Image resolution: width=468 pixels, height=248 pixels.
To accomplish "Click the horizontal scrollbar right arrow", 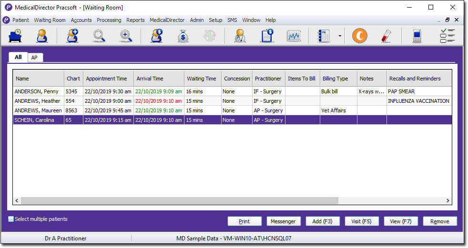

==

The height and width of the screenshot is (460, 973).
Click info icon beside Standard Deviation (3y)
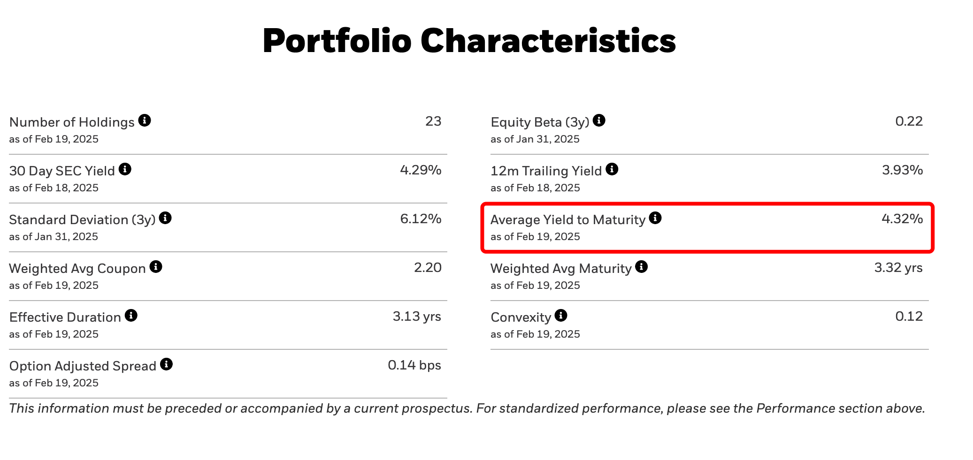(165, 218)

--

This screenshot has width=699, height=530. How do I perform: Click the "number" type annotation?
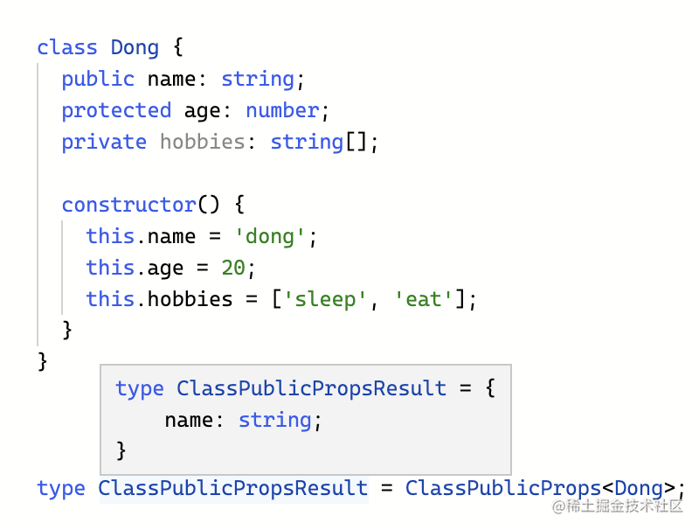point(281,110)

-- WHAT THE EXERCISE ASKS --
Reproduce exactly the lines above starting at the line containing "Image resolution: width=468" and ending at the line containing "the horizontal scrollbar", including both, but not the pictures.

-- WRITTEN ANSWER --
Image resolution: width=468 pixels, height=248 pixels.
To accomplish "Click the horizontal scrollbar right arrow", 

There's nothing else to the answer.